When giteinbrittany.com isn't www.giteinbrittany.com - using mod_rewrite to correct the URL
Hopefully the Blog title has added a bit of mystique to my first Blog rambling of the new year (today was my first day back at work after the break so I can't honestly say "Happy New Year" to anyone as I'm reluctantly back in the office ...)
It's been pointed out to me that the home page for our French vacation rental website, www.giteinbrittany.com is actually available via four different URL's:
http://www.giteinbrittany.com
http://giteinbrittany.com
http://www.giteinbrittany.com/index.html
http://giteinbrittany.com/index.html
In other words the whole of the site is available both with- and without- the www prefix, and if this wasn't bad enough, because the index.html page is also served by default when just the domain name is accessed, there are potentially four URLs for the home page.
The upshot of which is depending upon how other websites have linked to my website I can have up to four indexable entries in the search engine databases for the home page and two for all other website pages.
Now although the search engines do tend to work out the best correlation, they rarely do this 100% correctly (some of the different Google data centres are returning different results for instance), and because I have the home page internally linked to /index.html within the site rather than just /, this also has an additional negative effect of page rank dilution.
So what to do?
Well the solution is a bit of website management I'd not really fiddled with much before, the .htaccess file, and in particular making changes to the website configuration so that attempts to access these different URLs results in them being simply and automatically redirected by my hosting provider to a single page.
If you have a really good memory you may remember that back in July 2006 I first created a simple .htaccess file to prevent people browsing the subdirectories of my website.
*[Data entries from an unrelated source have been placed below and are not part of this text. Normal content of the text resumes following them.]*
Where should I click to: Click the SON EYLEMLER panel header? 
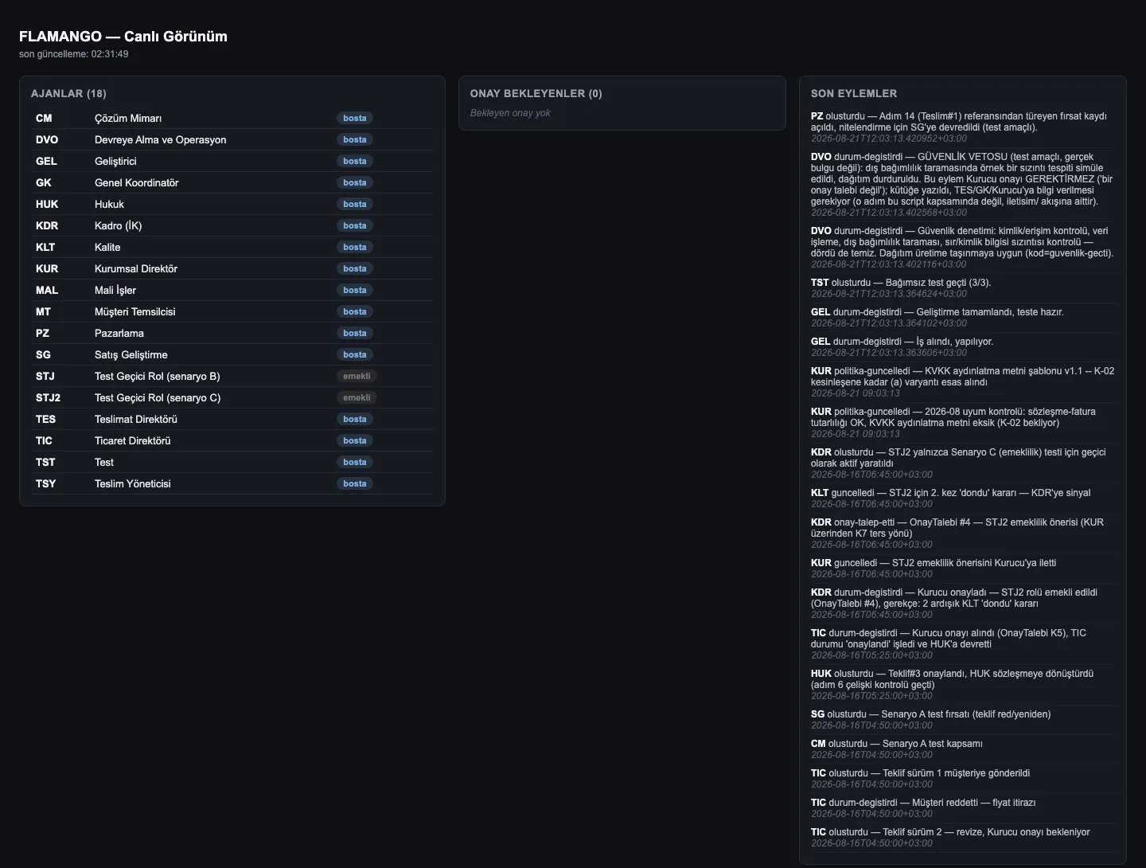point(854,93)
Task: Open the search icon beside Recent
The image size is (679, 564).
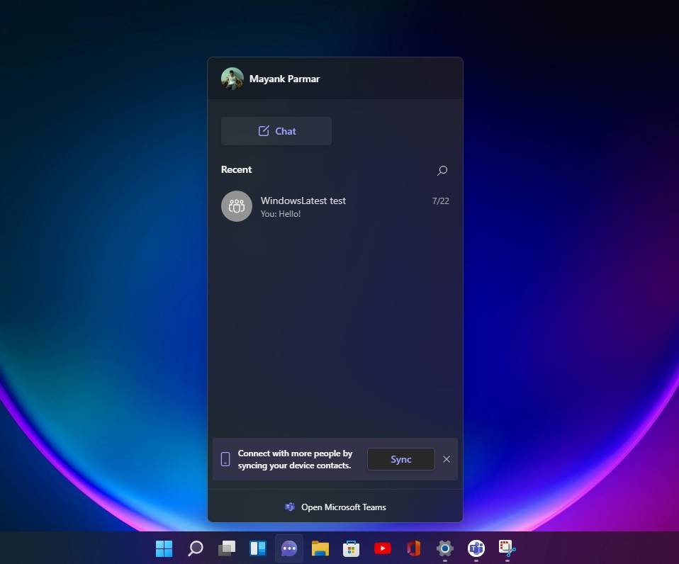Action: pos(442,170)
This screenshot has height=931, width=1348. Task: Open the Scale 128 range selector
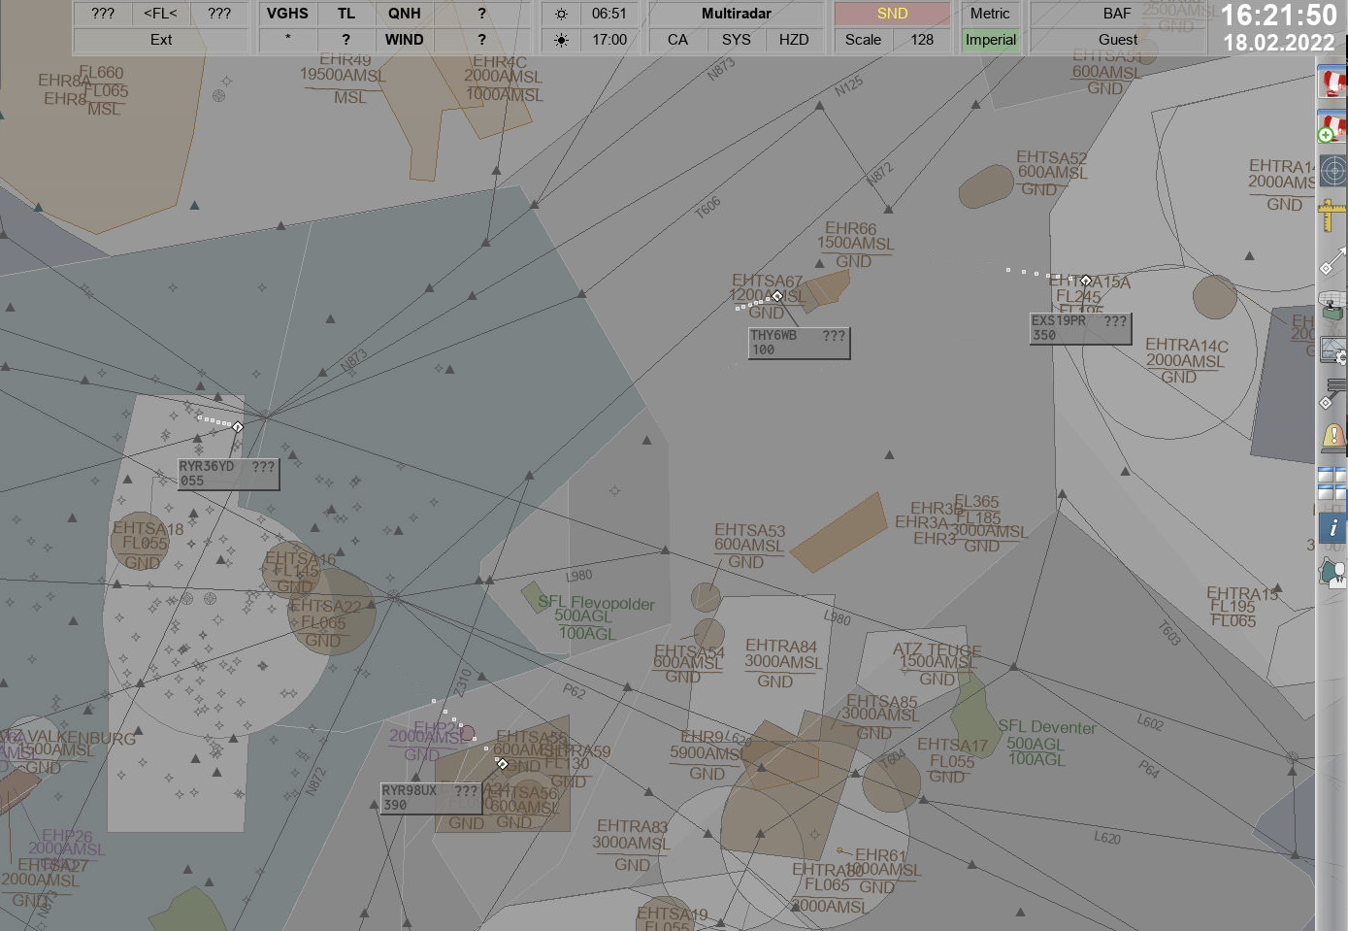[891, 40]
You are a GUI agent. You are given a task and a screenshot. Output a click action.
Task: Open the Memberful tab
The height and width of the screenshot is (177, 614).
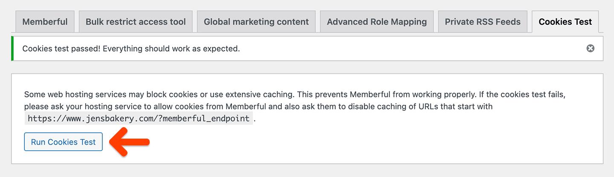[45, 22]
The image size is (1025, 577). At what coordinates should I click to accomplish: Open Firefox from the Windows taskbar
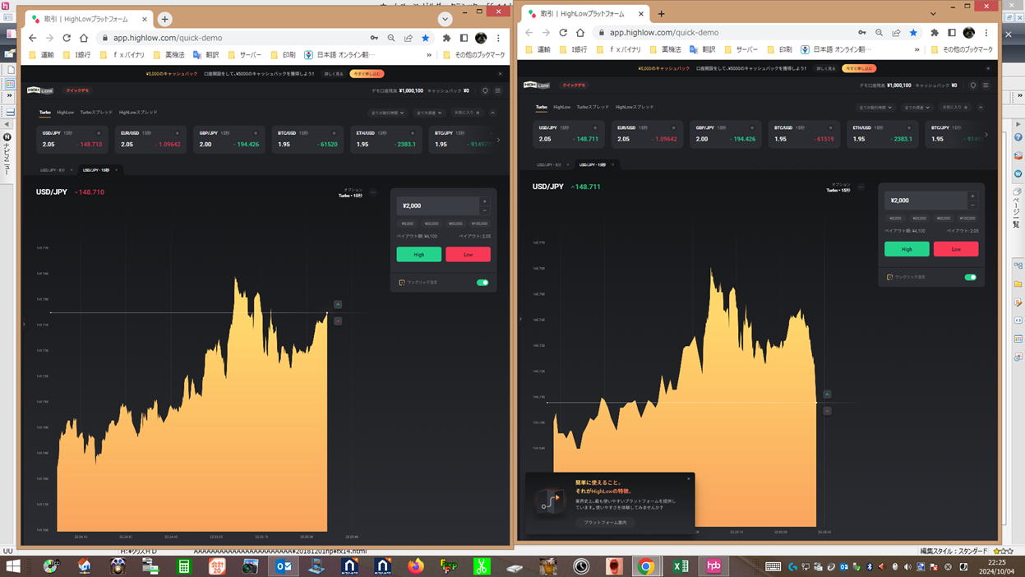pos(416,566)
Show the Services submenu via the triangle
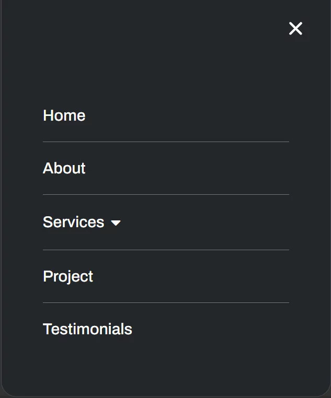 [x=116, y=223]
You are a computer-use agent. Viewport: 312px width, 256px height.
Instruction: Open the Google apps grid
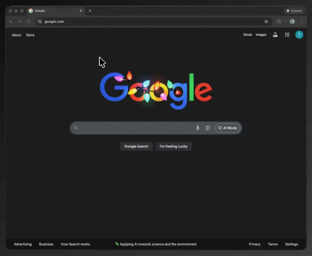(x=287, y=35)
I achieved that with a .htaccess file that contained the following rows:
The new trick is to use the mod_rewrite directives in the .htaccess file to cause the web server to take the URL that's requested and rewrite it to what you want it to be.
So if someone requests http://giteinbrittany.com you can respond back with http://www.giteinbrittany.com, and what's even cleverer you can (if you want to) tell the client browser that you have done this and return a HTML 301 error code telling them that the page they requested has been permanently redirected to the new page. At first I was a bit worried about this, returning HTML errors back didn't seem to me to be a good idea, but after quite a bit of Googling I found that returning a 301 error is quite safe, it's what browsers and search engines expect, and has the benefit of ensuring that the search engines will then automatically link the 'input' to the 'output' URL, thus removing at a stroke the problem of having duplicate search engine entries for the same website content.
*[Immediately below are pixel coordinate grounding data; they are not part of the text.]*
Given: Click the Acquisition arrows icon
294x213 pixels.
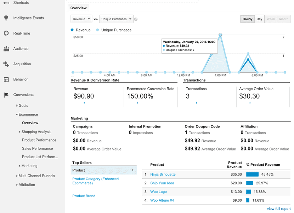Looking at the screenshot, I should (6, 64).
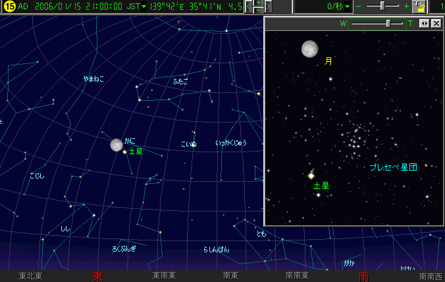Click the 東南東 direction label on horizon bar

click(x=164, y=276)
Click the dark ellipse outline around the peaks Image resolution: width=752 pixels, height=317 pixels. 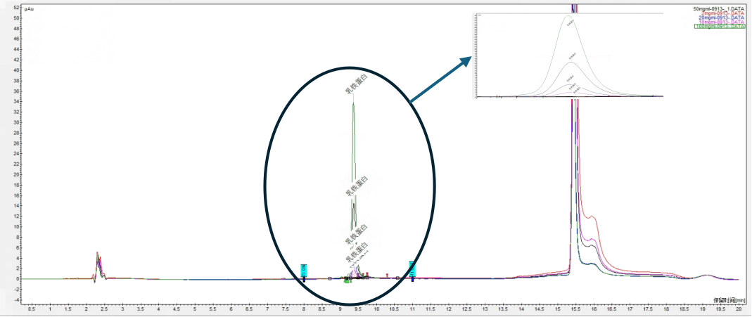[265, 184]
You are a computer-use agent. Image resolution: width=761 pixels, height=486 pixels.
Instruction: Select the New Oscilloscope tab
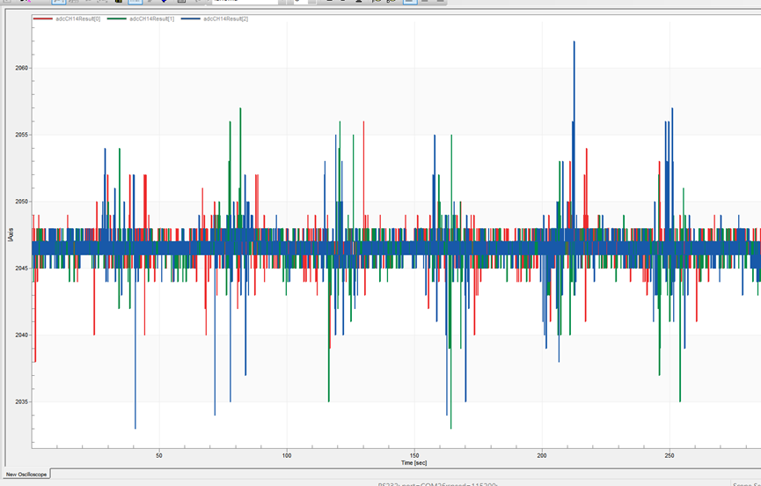pos(26,475)
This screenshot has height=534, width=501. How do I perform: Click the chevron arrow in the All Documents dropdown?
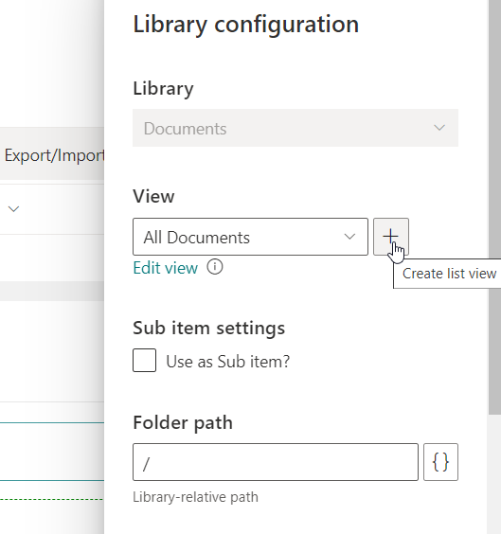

By the by, if you want to temporarily redirect users to a different webpage (perhaps if a section of the website is unavailable for some short term reason) you can return a 302 error code instead.
There are loads of instructions and tutorials on how to use mod_rewrite out there on the web so I won't repeat them here, instead pointing out a couple that I found to be useful over at workingwith.me.uk there's a simple beginners guide to mod_rewrite that explains the basic structure and usage of the .htaccess entries, at HTMLsource there's an explanation of regular expressions in mod_rewrite and on Stephen Hargrove's Blog he shows how to redirect from the non-www site to the www-version.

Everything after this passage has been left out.